## [PROBLEM TO WORK ON]
Edit the records below by changing every "Where should I click to" to "Where do I click to" and leaving everything else as it is.

## [Interface element records]
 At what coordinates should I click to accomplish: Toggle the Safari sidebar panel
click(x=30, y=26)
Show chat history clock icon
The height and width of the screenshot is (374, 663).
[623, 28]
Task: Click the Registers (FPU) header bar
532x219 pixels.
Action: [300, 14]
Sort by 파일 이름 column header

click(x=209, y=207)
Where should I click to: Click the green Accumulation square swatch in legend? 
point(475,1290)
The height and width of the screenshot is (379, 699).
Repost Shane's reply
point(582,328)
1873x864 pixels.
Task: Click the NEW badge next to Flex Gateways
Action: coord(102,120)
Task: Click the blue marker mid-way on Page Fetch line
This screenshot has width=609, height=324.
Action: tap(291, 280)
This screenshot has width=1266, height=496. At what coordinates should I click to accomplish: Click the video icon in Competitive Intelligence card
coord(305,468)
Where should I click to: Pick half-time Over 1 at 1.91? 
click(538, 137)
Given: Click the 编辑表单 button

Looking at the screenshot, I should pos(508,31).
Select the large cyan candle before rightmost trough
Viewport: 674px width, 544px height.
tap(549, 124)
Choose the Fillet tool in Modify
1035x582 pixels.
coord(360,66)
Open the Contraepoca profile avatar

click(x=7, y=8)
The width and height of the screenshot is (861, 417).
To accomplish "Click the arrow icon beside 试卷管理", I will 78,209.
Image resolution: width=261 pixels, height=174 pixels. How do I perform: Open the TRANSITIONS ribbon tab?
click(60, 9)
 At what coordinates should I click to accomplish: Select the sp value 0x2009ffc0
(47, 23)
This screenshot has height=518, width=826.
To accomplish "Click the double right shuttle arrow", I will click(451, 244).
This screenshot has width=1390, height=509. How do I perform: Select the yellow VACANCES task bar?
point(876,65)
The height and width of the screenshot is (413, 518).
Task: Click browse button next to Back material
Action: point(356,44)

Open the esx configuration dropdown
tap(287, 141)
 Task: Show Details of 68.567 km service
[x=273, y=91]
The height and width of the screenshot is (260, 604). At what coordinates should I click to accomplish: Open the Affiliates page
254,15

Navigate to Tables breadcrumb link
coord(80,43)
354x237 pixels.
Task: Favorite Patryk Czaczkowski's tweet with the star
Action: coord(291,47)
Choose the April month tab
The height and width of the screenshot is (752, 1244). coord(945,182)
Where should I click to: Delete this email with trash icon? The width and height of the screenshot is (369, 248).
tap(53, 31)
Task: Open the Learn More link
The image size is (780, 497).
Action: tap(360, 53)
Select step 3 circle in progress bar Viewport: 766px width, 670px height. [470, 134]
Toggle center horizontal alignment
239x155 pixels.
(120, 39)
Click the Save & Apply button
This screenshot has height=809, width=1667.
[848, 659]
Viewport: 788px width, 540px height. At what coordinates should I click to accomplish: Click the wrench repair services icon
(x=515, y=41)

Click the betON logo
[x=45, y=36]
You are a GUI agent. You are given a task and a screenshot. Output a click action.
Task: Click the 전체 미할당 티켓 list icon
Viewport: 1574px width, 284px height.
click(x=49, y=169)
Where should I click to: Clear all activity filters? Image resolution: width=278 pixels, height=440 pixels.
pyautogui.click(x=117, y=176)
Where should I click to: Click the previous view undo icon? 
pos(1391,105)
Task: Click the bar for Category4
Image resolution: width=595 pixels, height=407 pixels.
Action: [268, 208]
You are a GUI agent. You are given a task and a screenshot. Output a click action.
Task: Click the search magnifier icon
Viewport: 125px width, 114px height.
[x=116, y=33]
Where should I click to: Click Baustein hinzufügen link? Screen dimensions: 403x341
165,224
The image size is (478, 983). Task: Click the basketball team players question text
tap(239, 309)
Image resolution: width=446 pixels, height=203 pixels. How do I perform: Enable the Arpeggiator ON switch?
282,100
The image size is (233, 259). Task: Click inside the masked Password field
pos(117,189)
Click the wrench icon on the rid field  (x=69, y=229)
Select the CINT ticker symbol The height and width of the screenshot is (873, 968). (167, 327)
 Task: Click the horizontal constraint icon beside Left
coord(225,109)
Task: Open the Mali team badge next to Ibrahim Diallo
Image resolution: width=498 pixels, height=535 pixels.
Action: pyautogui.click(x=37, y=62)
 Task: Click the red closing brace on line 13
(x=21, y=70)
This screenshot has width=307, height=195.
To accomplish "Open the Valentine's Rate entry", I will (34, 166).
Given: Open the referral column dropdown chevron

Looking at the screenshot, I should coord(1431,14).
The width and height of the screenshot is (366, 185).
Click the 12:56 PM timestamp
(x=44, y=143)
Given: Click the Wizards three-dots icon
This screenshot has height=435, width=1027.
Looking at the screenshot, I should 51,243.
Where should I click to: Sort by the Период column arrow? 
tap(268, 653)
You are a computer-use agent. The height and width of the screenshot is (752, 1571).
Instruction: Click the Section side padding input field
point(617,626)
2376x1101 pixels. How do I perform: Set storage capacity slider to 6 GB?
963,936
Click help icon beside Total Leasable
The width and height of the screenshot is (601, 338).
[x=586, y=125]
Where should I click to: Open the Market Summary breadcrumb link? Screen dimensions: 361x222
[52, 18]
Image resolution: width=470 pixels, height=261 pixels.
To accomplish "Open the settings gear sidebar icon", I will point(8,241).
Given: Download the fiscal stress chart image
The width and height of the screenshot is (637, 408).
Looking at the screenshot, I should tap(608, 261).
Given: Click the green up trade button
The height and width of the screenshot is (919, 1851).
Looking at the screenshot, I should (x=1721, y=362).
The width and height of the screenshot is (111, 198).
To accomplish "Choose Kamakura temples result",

## [WRITTEN SOLUTION]
 At what coordinates should I click to accomplish: Toggle the Safari sidebar panel
click(x=30, y=26)
Show chat history clock icon
The height and width of the screenshot is (374, 663).
[623, 28]
Task: Click the Registers (FPU) header bar
532x219 pixels.
Action: [300, 14]
Sort by 파일 이름 column header

click(x=209, y=207)
Where do I click to: Click the green Accumulation square swatch in legend? 
point(475,1290)
The height and width of the screenshot is (379, 699).
Repost Shane's reply
point(582,328)
1873x864 pixels.
Task: Click the NEW badge next to Flex Gateways
Action: coord(102,120)
Task: Click the blue marker mid-way on Page Fetch line
This screenshot has width=609, height=324.
Action: tap(291, 280)
This screenshot has width=1266, height=496. At what coordinates should I click to accomplish: Click the video icon in Competitive Intelligence card
coord(305,468)
Where do I click to: Pick half-time Over 1 at 1.91? 
click(538, 137)
Given: Click the 编辑表单 button

Looking at the screenshot, I should pos(508,31).
Select the large cyan candle before rightmost trough
Viewport: 674px width, 544px height.
tap(549, 124)
Choose the Fillet tool in Modify
1035x582 pixels.
coord(360,66)
Open the Contraepoca profile avatar

click(x=7, y=8)
The width and height of the screenshot is (861, 417).
To accomplish "Click the arrow icon beside 试卷管理", I will 78,209.
Image resolution: width=261 pixels, height=174 pixels. How do I perform: Open the TRANSITIONS ribbon tab?
click(60, 9)
 At what coordinates should I click to accomplish: Select the sp value 0x2009ffc0
(47, 23)
This screenshot has height=518, width=826.
To accomplish "Click the double right shuttle arrow", I will click(451, 244).
This screenshot has width=1390, height=509. How do I perform: Select the yellow VACANCES task bar?
point(876,65)
The height and width of the screenshot is (413, 518).
Task: Click browse button next to Back material
Action: point(356,44)

Open the esx configuration dropdown
tap(287, 141)
 Task: Show Details of 68.567 km service
[x=273, y=91]
The height and width of the screenshot is (260, 604). At what coordinates should I click to accomplish: Open the Affiliates page
254,15

Navigate to Tables breadcrumb link
coord(80,43)
354x237 pixels.
Task: Favorite Patryk Czaczkowski's tweet with the star
Action: coord(291,47)
Choose the April month tab
The height and width of the screenshot is (752, 1244). coord(945,182)
Where do I click to: Delete this email with trash icon? The width and height of the screenshot is (369, 248).
tap(53, 31)
Task: Open the Learn More link
The image size is (780, 497).
Action: tap(360, 53)
Select step 3 circle in progress bar Viewport: 766px width, 670px height. [470, 134]
Toggle center horizontal alignment
239x155 pixels.
(120, 39)
Click the Save & Apply button
This screenshot has height=809, width=1667.
[848, 659]
Viewport: 788px width, 540px height. At what coordinates should I click to accomplish: Click the wrench repair services icon
(x=515, y=41)

Click the betON logo
[x=45, y=36]
You are a GUI agent. You are given a task and a screenshot. Output a click action.
Task: Click the 전체 미할당 티켓 list icon
Viewport: 1574px width, 284px height.
click(x=49, y=169)
Where do I click to: Clear all activity filters? Image resolution: width=278 pixels, height=440 pixels.
pyautogui.click(x=117, y=176)
Where do I click to: Click the previous view undo icon? 
pos(1391,105)
Task: Click the bar for Category4
Image resolution: width=595 pixels, height=407 pixels.
Action: [268, 208]
You are a GUI agent. You are given a task and a screenshot. Output a click action.
Task: Click the search magnifier icon
Viewport: 125px width, 114px height.
[x=116, y=33]
Where do I click to: Click Baustein hinzufügen link? Screen dimensions: 403x341
165,224
The image size is (478, 983). Task: Click the basketball team players question text
tap(239, 309)
Image resolution: width=446 pixels, height=203 pixels. How do I perform: Enable the Arpeggiator ON switch?
282,100
The image size is (233, 259). Task: Click inside the masked Password field
pos(117,189)
Click the wrench icon on the rid field  (x=69, y=229)
Select the CINT ticker symbol The height and width of the screenshot is (873, 968). (167, 327)
 Task: Click the horizontal constraint icon beside Left
coord(225,109)
Task: Open the Mali team badge next to Ibrahim Diallo
Image resolution: width=498 pixels, height=535 pixels.
Action: pyautogui.click(x=37, y=62)
 Task: Click the red closing brace on line 13
(x=21, y=70)
This screenshot has width=307, height=195.
To accomplish "Open the Valentine's Rate entry", I will (34, 166).
Given: Open the referral column dropdown chevron

Looking at the screenshot, I should coord(1431,14).
The width and height of the screenshot is (366, 185).
Click the 12:56 PM timestamp
(x=44, y=143)
Given: Click the Wizards three-dots icon
This screenshot has height=435, width=1027.
Looking at the screenshot, I should 51,243.
Where do I click to: Sort by the Период column arrow? 
tap(268, 653)
You are a computer-use agent. The height and width of the screenshot is (752, 1571).
Instruction: Click the Section side padding input field
point(617,626)
2376x1101 pixels. How do I perform: Set storage capacity slider to 6 GB?
963,936
Click help icon beside Total Leasable
The width and height of the screenshot is (601, 338).
[x=586, y=125]
Where do I click to: Open the Market Summary breadcrumb link? Screen dimensions: 361x222
[52, 18]
Image resolution: width=470 pixels, height=261 pixels.
To accomplish "Open the settings gear sidebar icon", I will point(8,241).
Given: Download the fiscal stress chart image
The width and height of the screenshot is (637, 408).
Looking at the screenshot, I should tap(608, 261).
Given: Click the green up trade button
The height and width of the screenshot is (919, 1851).
Looking at the screenshot, I should (x=1721, y=362).
The width and height of the screenshot is (111, 198).
To accomplish "Choose Kamakura temples result",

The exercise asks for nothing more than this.